Diamond structures his methodology around a practical toolkit of twelve strategies, including the use of standards, framing, and incremental agreements. The core practice is rigorous role reversal, a disciplined effort to diagnose the underlying interests, fears, and desires that logic often obscures. The book systematically demonstrates how to apply these tools across a staggering range of contexts, from securing a multimillion-dollar business deal to persuading a reluctant child, proving that the principles are universally scalable.
The narrative is driven by over 400 concrete case studies from Diamond's Wharton course and consulting work, illustrating how small perceptual shifts yield disproportionate results. These stories show a woman negotiating her way out of an arranged marriage, a traveler obtaining a refund on a non-refundable ticket, and executives discovering hidden profit through better relationship management. The emphasis is consistently on expanding the pie of value through collaborative inquiry rather than claiming a larger slice through adversarial tactics.

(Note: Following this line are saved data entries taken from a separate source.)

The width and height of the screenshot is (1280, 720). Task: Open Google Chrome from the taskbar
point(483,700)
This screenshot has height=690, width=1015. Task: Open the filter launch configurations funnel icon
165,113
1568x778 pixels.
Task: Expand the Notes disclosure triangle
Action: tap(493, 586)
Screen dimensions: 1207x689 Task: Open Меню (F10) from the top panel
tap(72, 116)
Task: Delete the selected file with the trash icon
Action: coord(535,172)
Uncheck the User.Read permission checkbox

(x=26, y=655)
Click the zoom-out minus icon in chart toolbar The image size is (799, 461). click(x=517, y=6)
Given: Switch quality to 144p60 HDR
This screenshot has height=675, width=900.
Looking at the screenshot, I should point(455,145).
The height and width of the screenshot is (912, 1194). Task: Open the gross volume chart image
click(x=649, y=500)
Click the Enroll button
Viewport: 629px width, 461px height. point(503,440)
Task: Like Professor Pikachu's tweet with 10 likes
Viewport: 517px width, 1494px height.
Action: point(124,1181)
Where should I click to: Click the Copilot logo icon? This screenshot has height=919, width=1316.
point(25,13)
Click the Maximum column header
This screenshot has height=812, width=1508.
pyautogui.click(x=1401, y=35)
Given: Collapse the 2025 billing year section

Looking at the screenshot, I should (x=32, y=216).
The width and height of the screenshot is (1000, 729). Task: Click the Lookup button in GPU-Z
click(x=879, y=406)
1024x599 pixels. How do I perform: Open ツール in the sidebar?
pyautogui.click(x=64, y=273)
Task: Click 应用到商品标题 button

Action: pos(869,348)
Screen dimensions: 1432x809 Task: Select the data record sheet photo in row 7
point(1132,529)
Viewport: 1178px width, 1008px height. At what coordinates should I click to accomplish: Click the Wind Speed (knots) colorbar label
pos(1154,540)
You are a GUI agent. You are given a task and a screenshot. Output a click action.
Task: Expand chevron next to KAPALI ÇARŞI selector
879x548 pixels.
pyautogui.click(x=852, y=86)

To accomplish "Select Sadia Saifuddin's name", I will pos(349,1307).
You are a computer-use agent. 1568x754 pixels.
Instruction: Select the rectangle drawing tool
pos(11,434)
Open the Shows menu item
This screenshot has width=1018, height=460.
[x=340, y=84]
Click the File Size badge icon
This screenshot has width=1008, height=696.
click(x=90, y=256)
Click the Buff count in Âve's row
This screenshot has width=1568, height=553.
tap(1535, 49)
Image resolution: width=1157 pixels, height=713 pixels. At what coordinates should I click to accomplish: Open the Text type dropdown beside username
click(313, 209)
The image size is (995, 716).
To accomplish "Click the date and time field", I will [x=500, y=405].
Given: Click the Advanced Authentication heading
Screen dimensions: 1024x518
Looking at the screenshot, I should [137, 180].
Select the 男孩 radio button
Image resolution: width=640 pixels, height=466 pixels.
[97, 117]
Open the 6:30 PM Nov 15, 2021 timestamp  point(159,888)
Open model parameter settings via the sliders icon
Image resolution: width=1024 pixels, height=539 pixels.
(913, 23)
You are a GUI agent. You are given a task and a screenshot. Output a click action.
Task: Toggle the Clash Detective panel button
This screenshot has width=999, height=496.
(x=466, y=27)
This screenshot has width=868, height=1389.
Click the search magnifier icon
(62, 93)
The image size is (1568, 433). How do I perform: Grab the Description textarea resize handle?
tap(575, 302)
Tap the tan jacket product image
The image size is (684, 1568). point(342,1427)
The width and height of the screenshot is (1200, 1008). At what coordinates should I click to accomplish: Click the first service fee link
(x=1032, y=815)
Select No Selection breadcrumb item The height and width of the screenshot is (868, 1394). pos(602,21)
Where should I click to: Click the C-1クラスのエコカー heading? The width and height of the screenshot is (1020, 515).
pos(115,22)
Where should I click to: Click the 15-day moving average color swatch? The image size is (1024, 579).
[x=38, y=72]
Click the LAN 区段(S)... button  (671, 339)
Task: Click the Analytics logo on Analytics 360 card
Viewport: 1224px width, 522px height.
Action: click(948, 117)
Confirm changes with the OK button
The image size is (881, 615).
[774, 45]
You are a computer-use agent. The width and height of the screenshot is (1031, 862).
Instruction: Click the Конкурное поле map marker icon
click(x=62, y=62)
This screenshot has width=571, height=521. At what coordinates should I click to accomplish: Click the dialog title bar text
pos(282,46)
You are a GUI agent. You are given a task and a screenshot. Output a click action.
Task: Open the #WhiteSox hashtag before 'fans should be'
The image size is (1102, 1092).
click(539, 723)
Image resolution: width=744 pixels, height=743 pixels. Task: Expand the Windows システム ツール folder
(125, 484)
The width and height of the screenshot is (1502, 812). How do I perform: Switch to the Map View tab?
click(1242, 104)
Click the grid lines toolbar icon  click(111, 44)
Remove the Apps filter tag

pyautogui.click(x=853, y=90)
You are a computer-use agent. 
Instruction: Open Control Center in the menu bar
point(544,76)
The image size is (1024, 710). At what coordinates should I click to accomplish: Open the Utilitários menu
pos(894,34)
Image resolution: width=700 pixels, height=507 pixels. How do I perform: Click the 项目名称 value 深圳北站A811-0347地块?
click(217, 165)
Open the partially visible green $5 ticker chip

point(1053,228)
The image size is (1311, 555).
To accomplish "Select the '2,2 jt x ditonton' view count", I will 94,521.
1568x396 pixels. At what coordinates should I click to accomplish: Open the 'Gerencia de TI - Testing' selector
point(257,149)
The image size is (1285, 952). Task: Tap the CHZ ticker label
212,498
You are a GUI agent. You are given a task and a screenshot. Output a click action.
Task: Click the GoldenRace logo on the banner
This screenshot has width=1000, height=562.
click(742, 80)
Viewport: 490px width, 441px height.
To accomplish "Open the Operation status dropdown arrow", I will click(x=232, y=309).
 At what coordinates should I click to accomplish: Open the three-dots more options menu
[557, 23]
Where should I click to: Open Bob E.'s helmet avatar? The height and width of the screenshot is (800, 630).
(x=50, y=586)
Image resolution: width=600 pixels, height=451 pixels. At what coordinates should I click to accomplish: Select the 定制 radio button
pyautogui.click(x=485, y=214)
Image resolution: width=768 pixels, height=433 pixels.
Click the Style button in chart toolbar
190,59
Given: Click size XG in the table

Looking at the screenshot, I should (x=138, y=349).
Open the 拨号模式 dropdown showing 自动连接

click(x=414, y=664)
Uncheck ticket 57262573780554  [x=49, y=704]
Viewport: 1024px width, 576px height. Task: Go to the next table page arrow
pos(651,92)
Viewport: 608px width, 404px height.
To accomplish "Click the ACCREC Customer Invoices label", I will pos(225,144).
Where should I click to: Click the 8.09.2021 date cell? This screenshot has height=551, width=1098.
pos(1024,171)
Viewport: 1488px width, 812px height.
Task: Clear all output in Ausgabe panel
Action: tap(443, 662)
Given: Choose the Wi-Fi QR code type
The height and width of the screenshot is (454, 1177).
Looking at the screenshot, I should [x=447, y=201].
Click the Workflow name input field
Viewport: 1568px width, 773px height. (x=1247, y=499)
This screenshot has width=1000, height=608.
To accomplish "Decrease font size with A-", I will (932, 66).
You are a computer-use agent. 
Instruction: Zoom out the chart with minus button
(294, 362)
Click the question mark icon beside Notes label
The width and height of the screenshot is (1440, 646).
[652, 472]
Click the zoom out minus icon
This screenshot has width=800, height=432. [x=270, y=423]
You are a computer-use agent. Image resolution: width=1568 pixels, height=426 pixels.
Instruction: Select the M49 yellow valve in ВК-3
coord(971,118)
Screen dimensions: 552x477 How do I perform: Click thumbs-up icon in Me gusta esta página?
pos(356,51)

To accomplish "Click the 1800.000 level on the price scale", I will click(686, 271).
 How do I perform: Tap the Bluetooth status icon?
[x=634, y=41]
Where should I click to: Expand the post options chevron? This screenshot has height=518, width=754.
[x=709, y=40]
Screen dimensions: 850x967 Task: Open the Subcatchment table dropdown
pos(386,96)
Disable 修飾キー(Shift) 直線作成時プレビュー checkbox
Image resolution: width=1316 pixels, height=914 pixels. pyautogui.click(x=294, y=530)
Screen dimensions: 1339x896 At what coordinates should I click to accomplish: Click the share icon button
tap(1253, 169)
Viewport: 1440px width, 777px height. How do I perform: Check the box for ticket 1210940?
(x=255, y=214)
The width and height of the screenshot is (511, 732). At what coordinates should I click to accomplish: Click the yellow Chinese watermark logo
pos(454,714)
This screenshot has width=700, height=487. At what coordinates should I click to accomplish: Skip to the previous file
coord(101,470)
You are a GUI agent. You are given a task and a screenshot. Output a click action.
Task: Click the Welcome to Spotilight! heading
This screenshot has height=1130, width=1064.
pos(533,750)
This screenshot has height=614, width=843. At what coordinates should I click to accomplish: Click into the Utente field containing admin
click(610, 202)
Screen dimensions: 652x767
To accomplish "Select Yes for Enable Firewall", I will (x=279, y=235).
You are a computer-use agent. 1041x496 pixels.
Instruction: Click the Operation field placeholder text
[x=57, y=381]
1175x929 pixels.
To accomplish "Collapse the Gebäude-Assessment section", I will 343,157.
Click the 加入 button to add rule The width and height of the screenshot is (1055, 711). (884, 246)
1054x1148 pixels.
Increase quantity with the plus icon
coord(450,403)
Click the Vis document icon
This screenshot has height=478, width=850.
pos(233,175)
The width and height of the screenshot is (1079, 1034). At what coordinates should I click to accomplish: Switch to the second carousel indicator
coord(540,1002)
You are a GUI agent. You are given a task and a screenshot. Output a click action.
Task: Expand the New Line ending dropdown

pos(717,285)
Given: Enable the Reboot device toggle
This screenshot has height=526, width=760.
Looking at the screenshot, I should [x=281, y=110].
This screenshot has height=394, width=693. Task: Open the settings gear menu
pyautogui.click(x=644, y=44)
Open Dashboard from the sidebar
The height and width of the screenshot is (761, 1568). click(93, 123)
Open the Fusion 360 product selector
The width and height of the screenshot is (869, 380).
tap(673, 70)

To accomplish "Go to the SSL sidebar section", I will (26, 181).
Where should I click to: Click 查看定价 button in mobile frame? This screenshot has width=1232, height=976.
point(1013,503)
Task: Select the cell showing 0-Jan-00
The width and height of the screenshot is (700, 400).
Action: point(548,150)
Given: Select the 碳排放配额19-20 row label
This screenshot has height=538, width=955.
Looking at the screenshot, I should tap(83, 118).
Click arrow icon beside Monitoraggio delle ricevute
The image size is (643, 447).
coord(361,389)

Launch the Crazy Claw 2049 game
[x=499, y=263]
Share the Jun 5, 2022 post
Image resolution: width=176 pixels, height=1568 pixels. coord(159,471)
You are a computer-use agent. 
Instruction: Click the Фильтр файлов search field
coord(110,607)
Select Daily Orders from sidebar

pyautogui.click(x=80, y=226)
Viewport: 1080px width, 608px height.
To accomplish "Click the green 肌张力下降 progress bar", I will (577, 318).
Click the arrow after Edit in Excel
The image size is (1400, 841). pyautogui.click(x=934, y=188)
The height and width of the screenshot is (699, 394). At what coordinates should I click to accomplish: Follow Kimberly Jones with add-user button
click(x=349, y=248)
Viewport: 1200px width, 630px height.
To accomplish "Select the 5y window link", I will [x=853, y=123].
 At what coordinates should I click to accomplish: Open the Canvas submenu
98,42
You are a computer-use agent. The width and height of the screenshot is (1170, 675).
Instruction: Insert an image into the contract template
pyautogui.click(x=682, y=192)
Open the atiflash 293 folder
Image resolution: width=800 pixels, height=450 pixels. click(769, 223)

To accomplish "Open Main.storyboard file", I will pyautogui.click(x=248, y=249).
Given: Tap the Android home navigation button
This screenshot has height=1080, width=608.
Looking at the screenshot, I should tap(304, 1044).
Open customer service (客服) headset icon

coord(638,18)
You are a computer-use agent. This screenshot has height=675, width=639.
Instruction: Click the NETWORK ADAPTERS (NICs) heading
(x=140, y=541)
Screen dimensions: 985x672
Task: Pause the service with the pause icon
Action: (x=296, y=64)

Ultimately, Getting More is less a business manual and more a treatise on human interaction. Its legacy lies in redefining negotiation as a daily life skill essential for anyone seeking better outcomes in careers, relationships, and personal goals. It targets readers weary of transactional conflict, offering a replicable system for building agreements that are not merely accepted but embraced by all parties, thereby creating more durable satisfaction and trust.
Readers champion the book as a transformative, practical toolkit that reframes negotiation as a collaborative life skill. They praise its actionable frameworks, especially the focus on empathy and standards, and the compelling real-world anecdotes that illustrate every principle. A recurring critique notes the prose can feel repetitive, with some stories stretching to reinforce straightforward points, and a few readers express ethical unease about the potential for manipulative application, despite the author's caveats for sincerity.
- 1The ethical line between collaborative negotiation and manipulative persuasion using emotional tools.
- 2The practical effectiveness of the 'standards' and 'framing' techniques in everyday consumer disputes.
- 3The book's repetitive narrative structure, where abundant anecdotes sometimes dilute the core principles.